Research projects are one of the most important components of the Kavli Summer Program in Astrophysics. They help train students, offering them the opportunity to learn new skills or new fields. The project should also ideally lead to publishable results in the following year. See the archives for examples of student projects and the exciting science they have led to.

Project Timeline

The timeline for the projects is the following:

  • Before the beginning of the program, students should read the current year project list and identify 5-6 projects they are particularly interested in. Note that this page is password protected, reserved for program participants only..
  • By the end of the first week of the program, each student will have to decide which project he/she will be working on for the remaining 5 weeks. Long lunch hours are reserved for discussion to give everyone ample opportunity to refine the scope of the project.
  • On Monday of Week 2, each student should be prepared to give a 5-minute presentation on the basic idea of their project, to the rest of the program participants.
  • On Wednesday-Friday of week 6, students have 30 minutes to present their results to their peers and to postdocs and faculty in the summer program. The presentations will be posted online
  • Before the end of August, students are required to write a short project report on their results, which will also be published online
  • By the end of the following year students and advisors should try to publish these results in a journal or present them at an international conference. Published work should acknowledge support by the program, and authors should notify the program director of the publication.

Guidelines for project selection

Younger students (1st-2nd year) are encouraged to select projects close to their own area of expertise, but which may use different techniques from the ones they use in their PhD. More experienced students (3rd yr + ) are encouraged to select a project in a different field, to broaden their research interests. They may, for example, take this opportunity to try out a field they may be considering for future postdoctoral research.

The summer program is an intense experience, that will require a lot of work under time-pressure. Student should select a project they are excited about!

Students should investigate for how long a proposing faculty/postdoc is planning to stay. If the person is not staying for the entire program, the student should make sure there is someone else who can take over the advisor's role on that project once the proposing advisor has left.

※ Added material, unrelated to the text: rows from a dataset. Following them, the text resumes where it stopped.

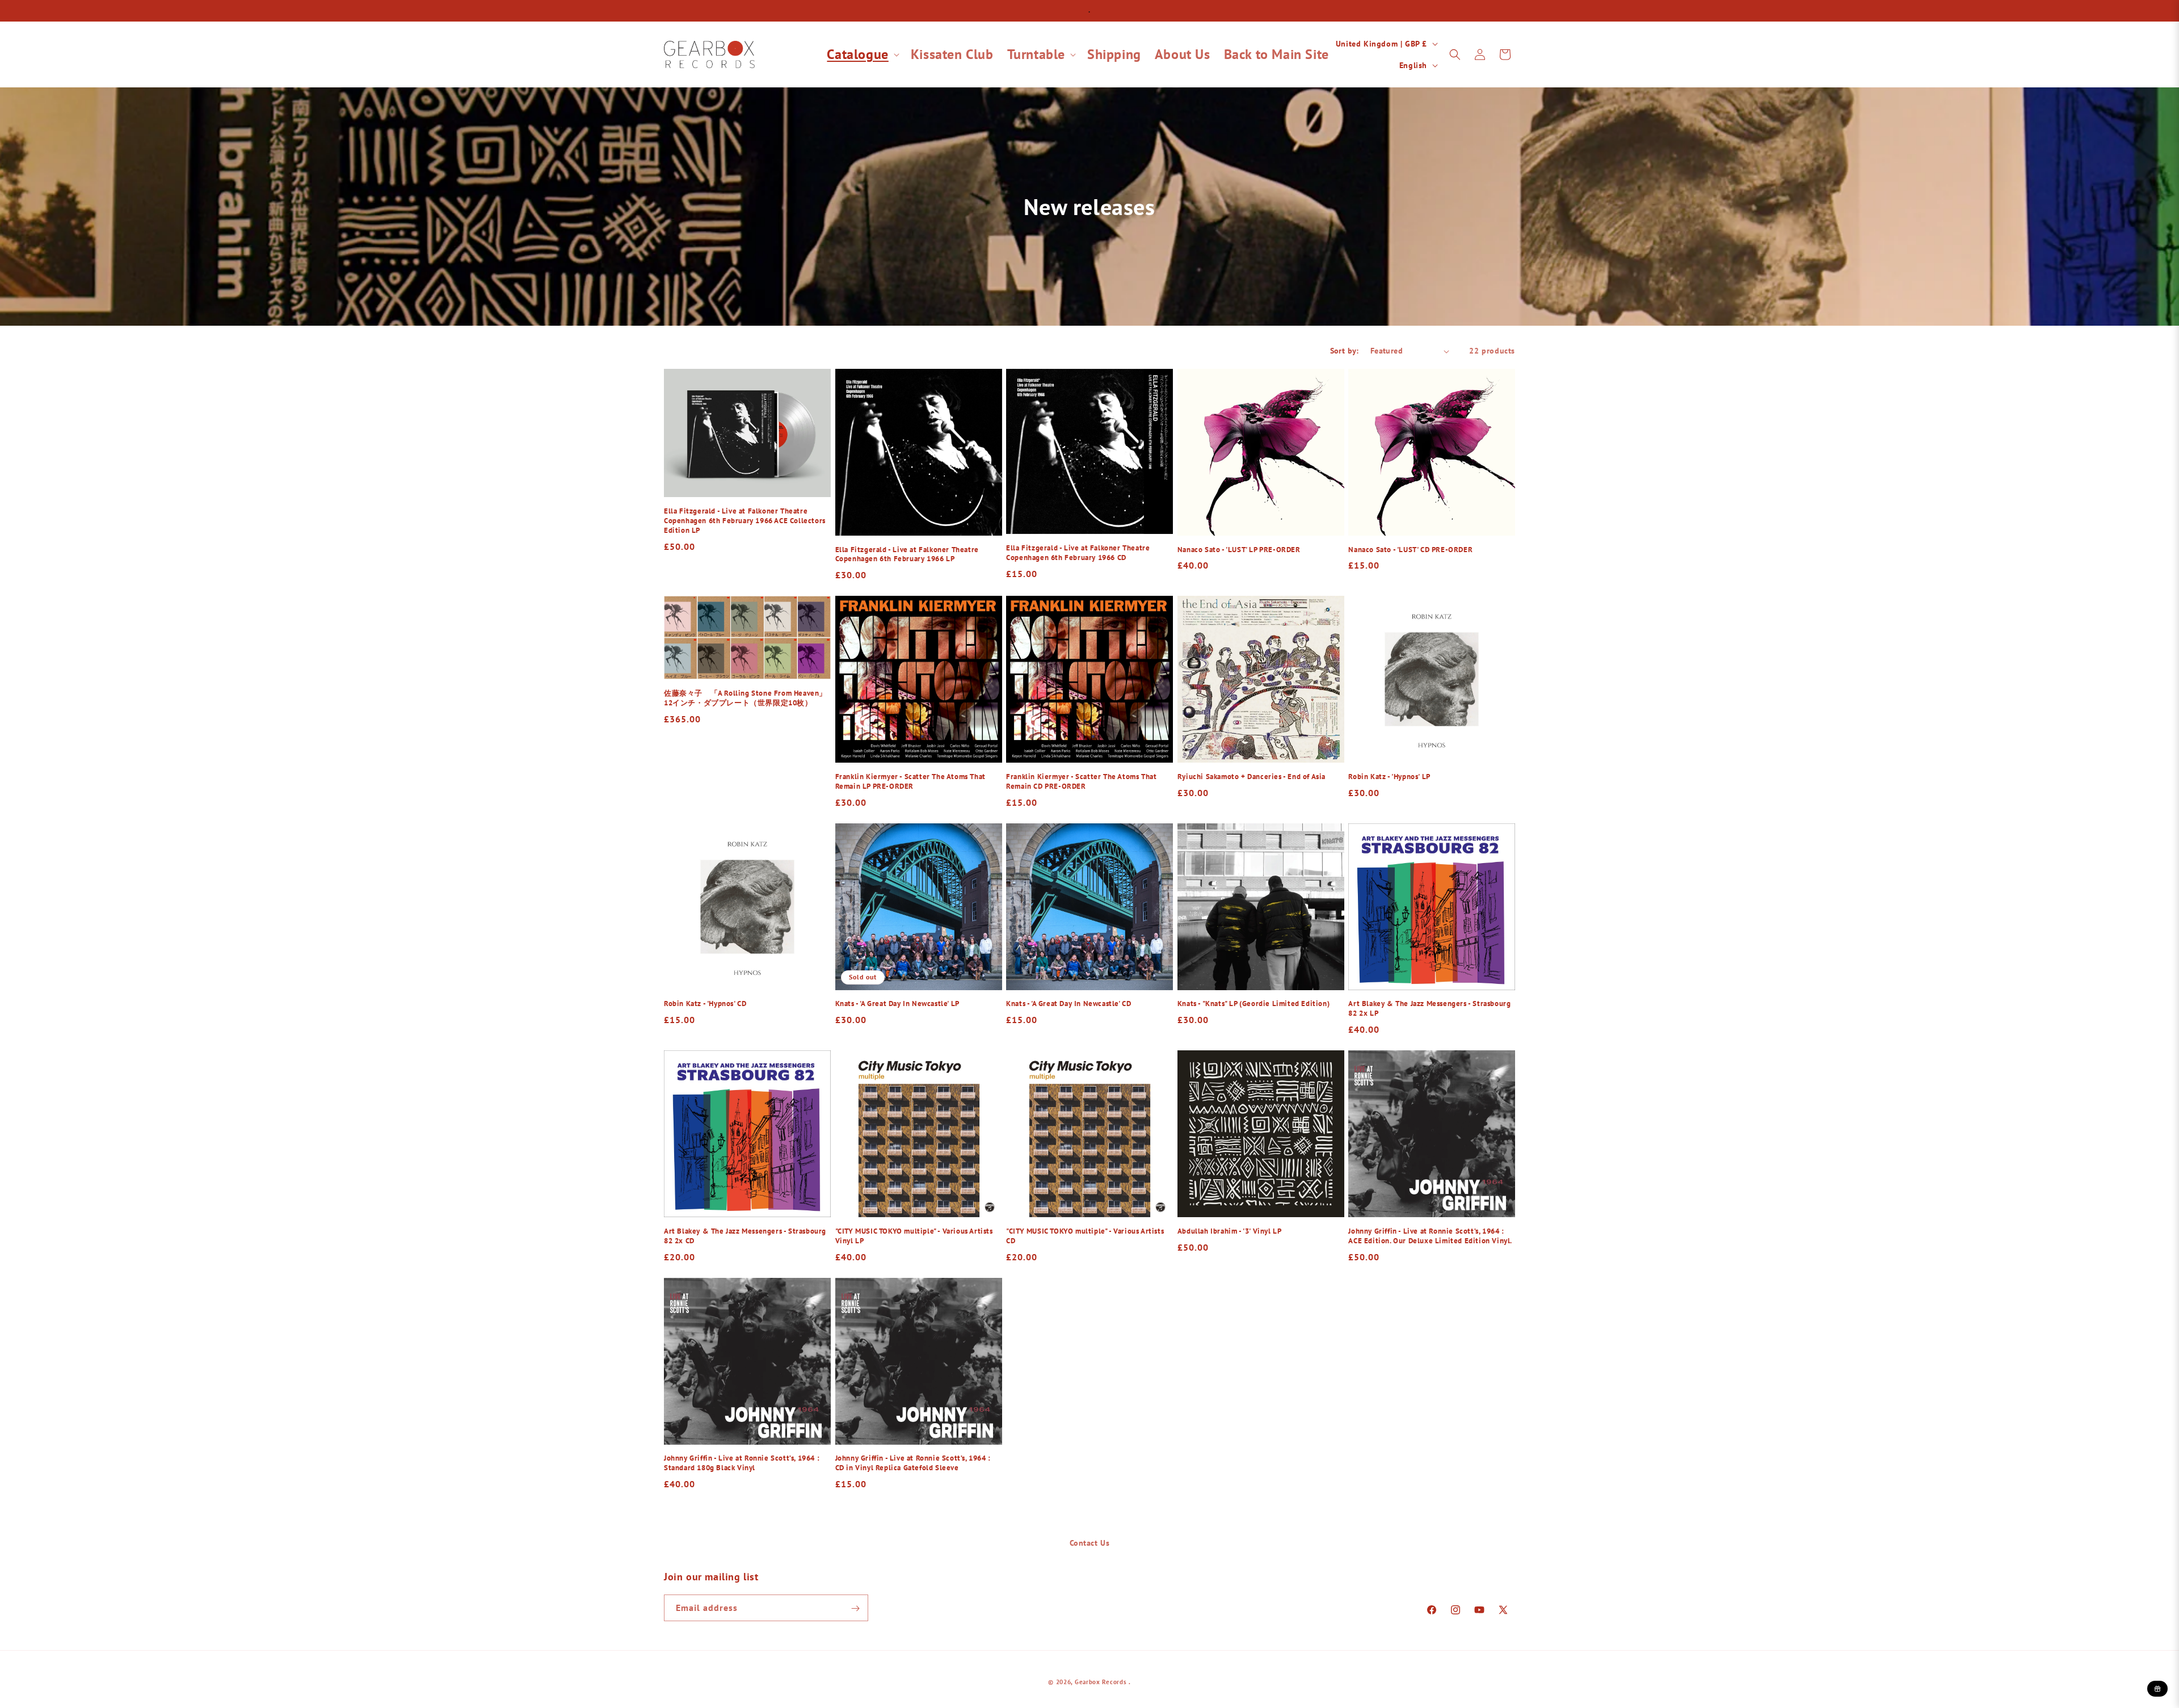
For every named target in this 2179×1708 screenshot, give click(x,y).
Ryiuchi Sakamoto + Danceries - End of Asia (1251, 776)
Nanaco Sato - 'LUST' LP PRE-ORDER (1239, 549)
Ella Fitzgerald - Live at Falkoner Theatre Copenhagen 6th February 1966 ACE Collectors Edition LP (745, 521)
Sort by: (1344, 351)
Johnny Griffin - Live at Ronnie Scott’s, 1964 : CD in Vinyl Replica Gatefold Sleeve (913, 1463)
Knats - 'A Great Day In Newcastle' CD (1068, 1003)
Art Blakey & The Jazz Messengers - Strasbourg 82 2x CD (745, 1236)
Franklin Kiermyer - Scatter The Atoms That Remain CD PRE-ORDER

Students and their advisors should make sure the required computational resources for the project are available, or can be obtained through different means

Students should try to determine the nature of the project through discussion with their future advisor. Is this an exploratory, open-ended project, of the "high risk/high return" kind, or is this a well-posed problem with a predictable answer in sight? Both are perfectly acceptable, but the student should be aware of the distinction and be comfortable with their choice.

Finally, there is one strict rule about project selection: no student may work on something exactly based on their PhD research nor work with their own PhD advisor.